Tugas Dikerjakan:
(1) Salin dengan tepat bagian artikel tentang aspek psikologis pembelajaran, mulai dari "A. Pendahuluan" terus ke bawah sampai "atau keluarganya sendiri.".
(2) Teruskan artikel tentang aspek psikologis dalam pembelajaran, dimulai setelah kalimat terakhir yang ditampilkan.

Teks Bacaan:

┌──

Terima Kasih Atas Kunjungannya

Kamis, 27 Mei 2010

ASPEK-ASPEK PSIKOLOGIS DALAM PROSES PEMBELAJARAN

Oleh: Asep Bunyamin

A. Pendahuluan
Belajar adalah kegiatan yang berproses dan merupakan unsur yang sangat fundamental dalam setiap penyelenggaraan jenis dan jenjang pendidikan. Ini berarti bahwa berhasil atau gagalnya pencapaian tujuan pendidikan itu amat bergantung pada proses belahar yang dialami siswa, baik ketika ia berada di sekolah maupun di lingkungan rumah atau keluarganya sendiri.
Kegiatan pembelajaran syarat dengan muatan psikologis. Dengan kata lain, banyak aspek psikologis dalam proses pembelajaran yang harus dipahami oleh seorang pendidik demi tercapainya tujuan pendidikan. Mengabaikan aspek-aspek psikologis dalam pembelajaran akan berakibat kegagalan. Untuk dapat memahami berbagai aspek psikologis dalam pembelajaran, guru harus memahami berbagai konsep psikologi, khususnya psikologi belajar.
Banyak hal yang perlu dikuasai oleh seorang pendidik, bukan hanya hal-hal yang kasat mata dan lahiriah, tetapai juga harus menguasai hal-hal yang bersifat batiniah. Misalnya memahami perasaan, keinginan, jalan pikiran, dan emosi siswa, yang kesemuanya tercakup dalam ranah psikologi. Tanpa keahlian tersebut, pendidik tidak akan mampu memaksimalkan potensi siswa.

B. Psikologi Pembelajaran
Kata psikologi berasal dari Bahasa Inggris psychology. Kata ini diadopsi dari Bahasa Yunani yang berakar dari dua kata yaitu psyche yang berarti jiwa atau roh, dan logos berarti ilmu. Jadi secara mudah psikologi berarti ilmu jiwa.

└──

Data Tersedia:
┌──

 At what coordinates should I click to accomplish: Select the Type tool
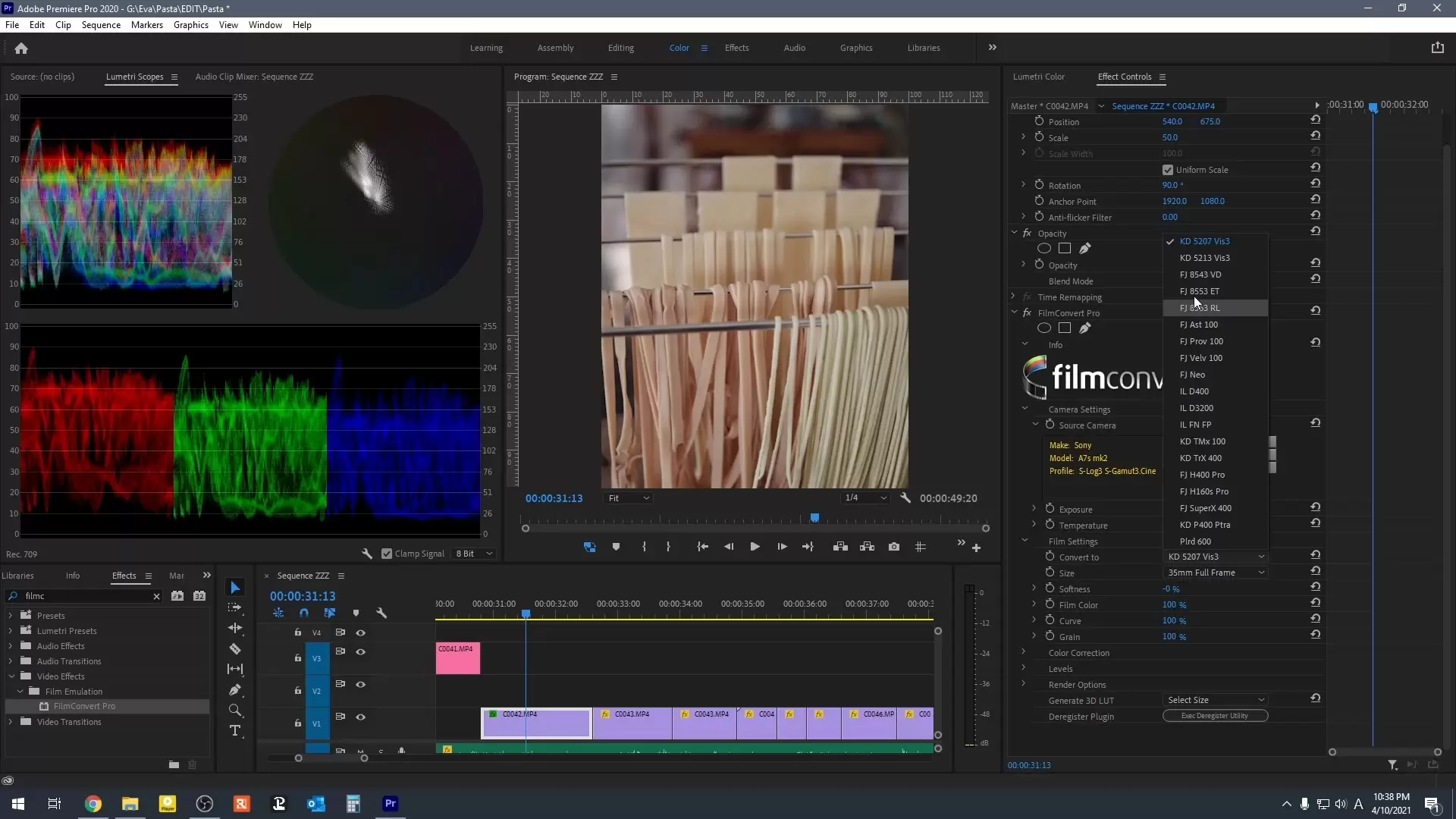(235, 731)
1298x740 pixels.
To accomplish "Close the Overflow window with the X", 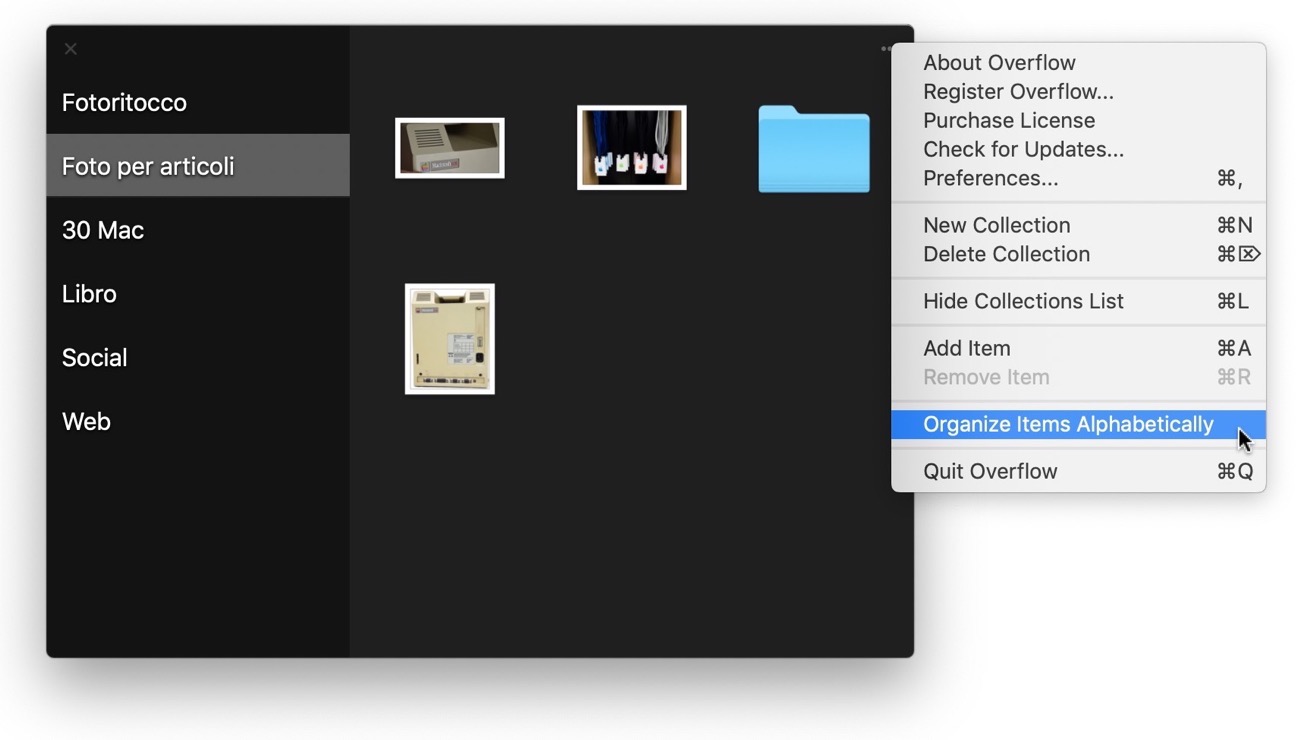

└──

Jawaban:
(1)
A. Pendahuluan
Belajar adalah kegiatan yang berproses dan merupakan unsur yang sangat fundamental dalam setiap penyelenggaraan jenis dan jenjang pendidikan. Ini berarti bahwa berhasil atau gagalnya pencapaian tujuan pendidikan itu amat bergantung pada proses belahar yang dialami siswa, baik ketika ia berada di sekolah maupun di lingkungan rumah atau keluarganya sendiri.

(2)
Beberapa ahli memberikan pendapat mengenai arti psikologi. RS. Woodworth berkata psychology can be defined as the science of the activities of the individual (Woodworth, 1955:3). Ngalim Purwanto (1996:12) menyatakan bahwa psikologi adalah ilmu yang mempelajari tingkah laku manusia. Tingkah laku disini meliputi segala kegiatan yang tampak maupun yang tidak tampak, yang dilakukan secara sadar atau tidak sadar. Sedang Sarwono (1976) mendefinisikan psikologi dalam tiga definisi. Pertama, psikologi adalah ilmu yang mempelajari tingkah laku manusia dan hewan. Kedua, psikologi adalah ilmu yang mempelajari hakikat manusia. Ketiga, psikologi adalah ilmu yang mempelajari respon yang diberikan oleh makhluk hidup terhadap lingkungannya.
Dari beberapa definisi di atas, dapat disimpulkan bahwa psikologi adalah ilmu pengetahuan yang mempelajari tingkah laku individu dalam interaksi dengan lingkungannya.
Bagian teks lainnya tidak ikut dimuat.